Stiglitz calls on Europe to show solidarity for Greece

Joseph Stiglitz argues in a forceful column in the Guardian that European leaders acted irresponsibly when they condemned Greece for excessive deficits. Comments from the ECB and other officials have compounded Greece's problems by sending interest rates soaring , they also put at risk the recovery of the Greek economy.  With Europe's economy still weak, an excessively rapid tightening of its budget deficit would risk throwing Greece into a deep recession. Stiglitz calls on Europe to show solidarity with Greece and appreciate their efforts. He suggests that the EU should reframe the short run budget targets  and use primary deficits rather than structural deficits. The European Investment Bank could even undertake countercyclical investments to offset deflationary impacts of the budget cuts. The EU should show support for Greece’s efforts in every possible way.

 

Bini-Smaghi warns on bubbles

The Wall Street Journal reports Lorenzo Bini-Smaghi as saying that excessively low interest rates for too long could fuel another asset price bubble. “If the aim is to lower long-term rates, it may also encourage market participants to take substantial long positions in the fixed income market,” he said, and risk suffering heavy losses when policymakers exit from their accommodative policies. The risk of such losses “may induce the central bank to further delay the exit to avoid penalizing banks,” Bini Smaghi said, which is what happened during 2002-2004.

 

 

IMF raises 2010 growth forecast

In its latest World Economic Outlook the IMF revised upwards its growth global forecast to 3.9% this year, though the the recovery is proceeding at different speeds.  El Pais notes that Spain is the only large economy for which the IMF forecasts in 2010 is still negative.
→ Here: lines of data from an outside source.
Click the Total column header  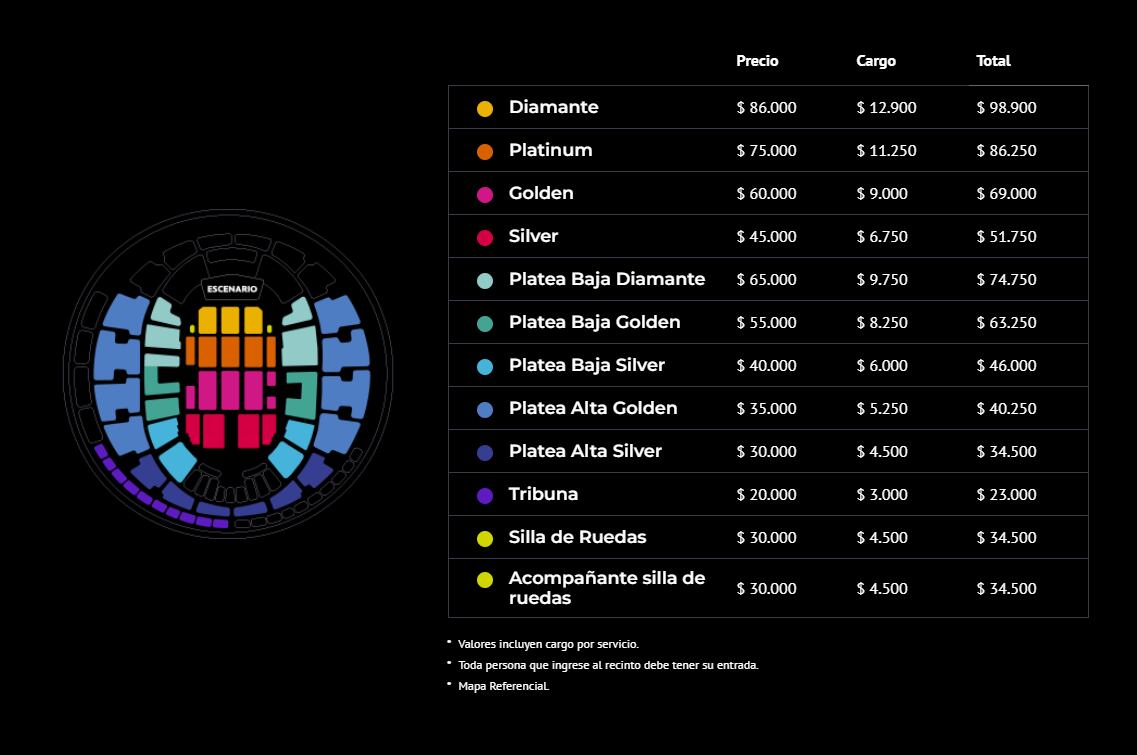tap(993, 61)
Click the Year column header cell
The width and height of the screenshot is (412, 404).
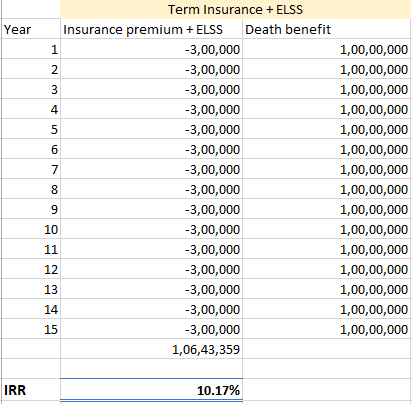(31, 29)
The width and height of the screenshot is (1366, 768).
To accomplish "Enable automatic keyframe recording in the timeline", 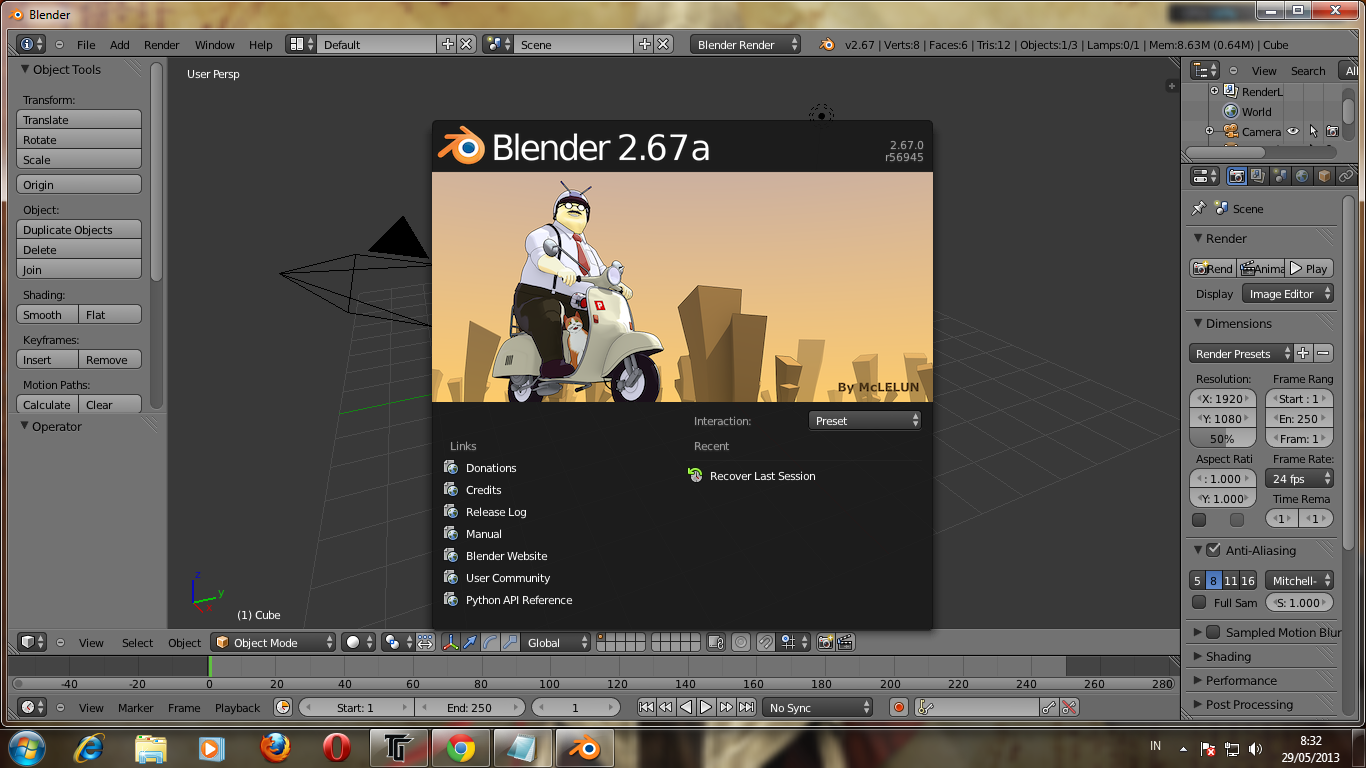I will click(897, 707).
Spain is expected to contract (-0.6%)  in 2010. The recovery will only be take up in 2011(0.9%), with the aftermath of the housing collapse and persistent high unemployment still compromising growth prospects.

 

Zapatero’s complacency

Le Monde picks up a Breakingviews.com commentary according to which Zapatero has not yet prepared the Spanish for austerity measures.  There is no way out of this crisis other than through a fall in wage costs, which could restore Spain’s competitiveness, but this would require a fall in payroll taxes, lower income taxes, and a fall in a real earnings – none of which is on the political agenda in the country. Otherwise Spain risks being trapped in a spiral of decline.

 

 

Roubini says Spain threat to the euro area

Nouriel Roubini now gets really gloomy about the eurozone saying in an interview with Bloomberg that Spain poses a looming threat to the euro region holding together. For all the focus on Greece, Spain could become a bigger threat to the euro zone because it’s the region’s fourth-largest economy and has higher unemployment and weaker banks. Roubini suggests that down the line the euro zone could split up into a strong center and a weaker periphery with some countries to exit monetary union altogether.

 

 

China starts tightening monetary policy

Beijing enforced tighter monetary policy in an attempt to temper inflation expectations by ordering some banks to temporarily hold lending after the sector extended a total of €114bn in new loans in just the first two weeks of January, reports the FT. The rush to lend was partly driven by the expectation that the government will tighten monetary policy in the coming months, prompting officials to implement administrative measures ahead of schedule.  This caused commodity prices for oil and other metals fell as uncertainty increased over the outlook for demand from China.